"This screenshot has" 문구가 있는 줄부터 "(x=400, y=404)" 문구가 있는 줄까지(양 끝 포함)의 기록만 요청 문구까지 포함하여 옮겨 적되, 답에 있는 좌표의 모든 숫자에 50을 더하십시오. 그림은 답에서 빼십시오.

» **제공된 기록**
# # #
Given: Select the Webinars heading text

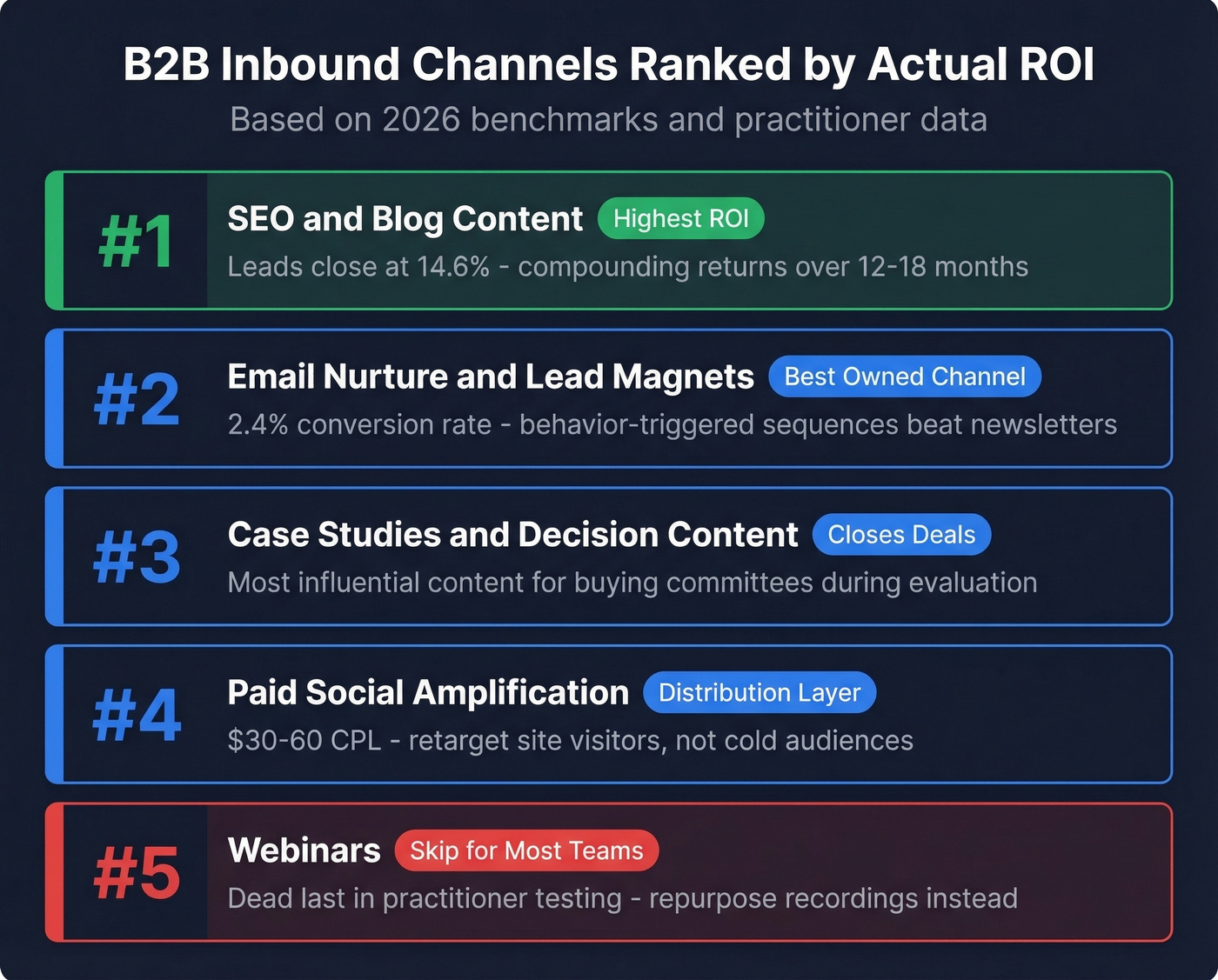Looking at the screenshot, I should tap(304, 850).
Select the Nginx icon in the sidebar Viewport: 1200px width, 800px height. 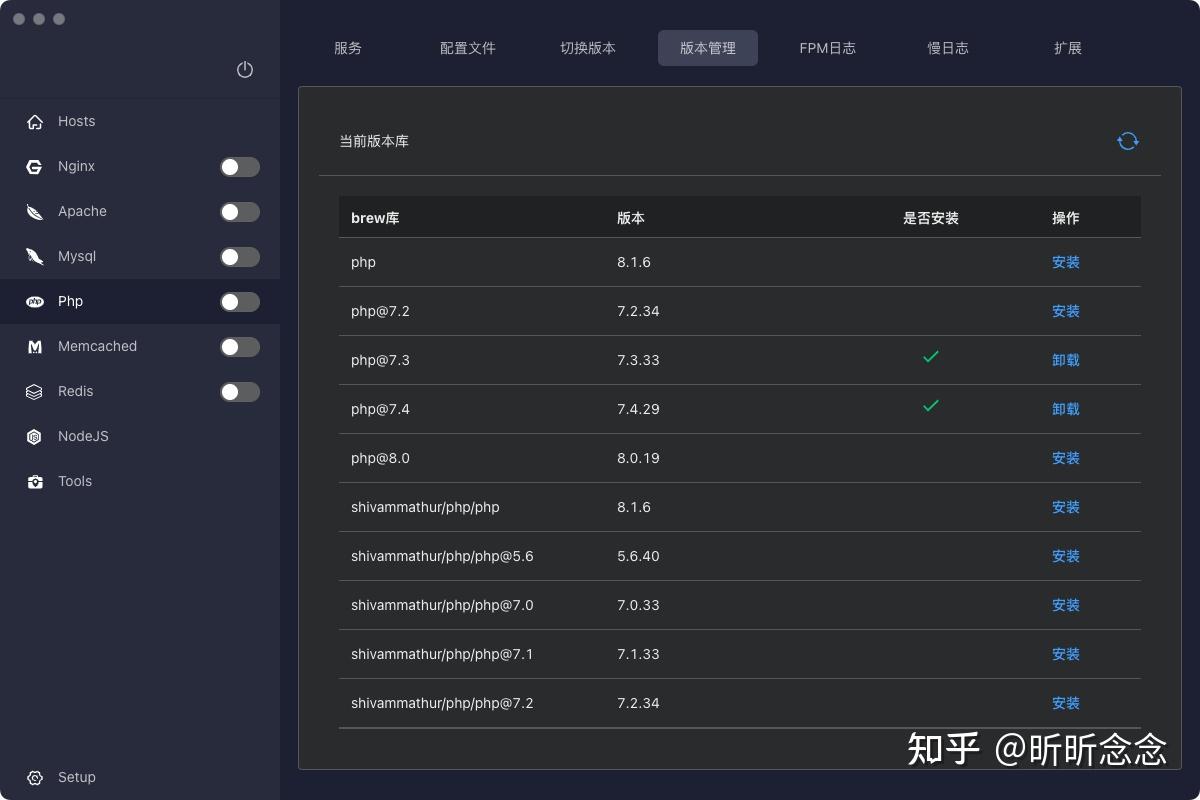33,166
# # #
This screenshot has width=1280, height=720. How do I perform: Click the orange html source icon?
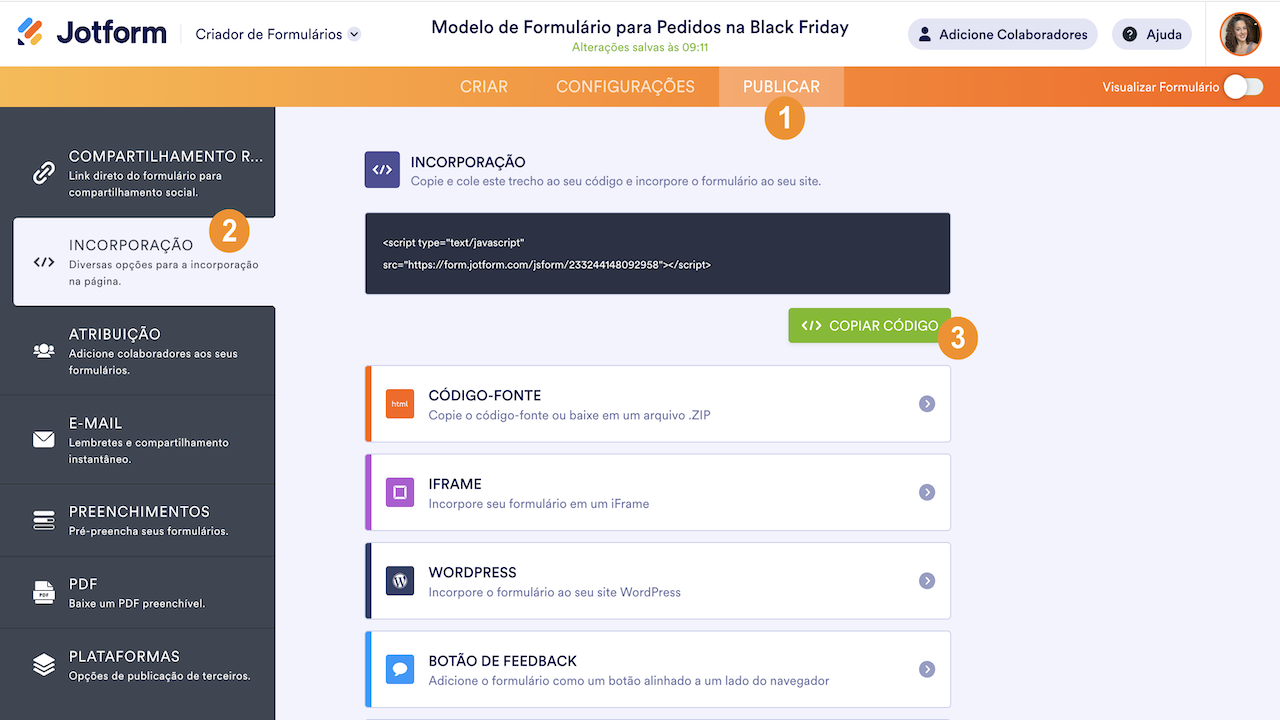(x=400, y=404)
# # #
» **완료된 작업**
This screenshot has width=1280, height=720. How do I perform: Click the orange html source icon?
(x=450, y=454)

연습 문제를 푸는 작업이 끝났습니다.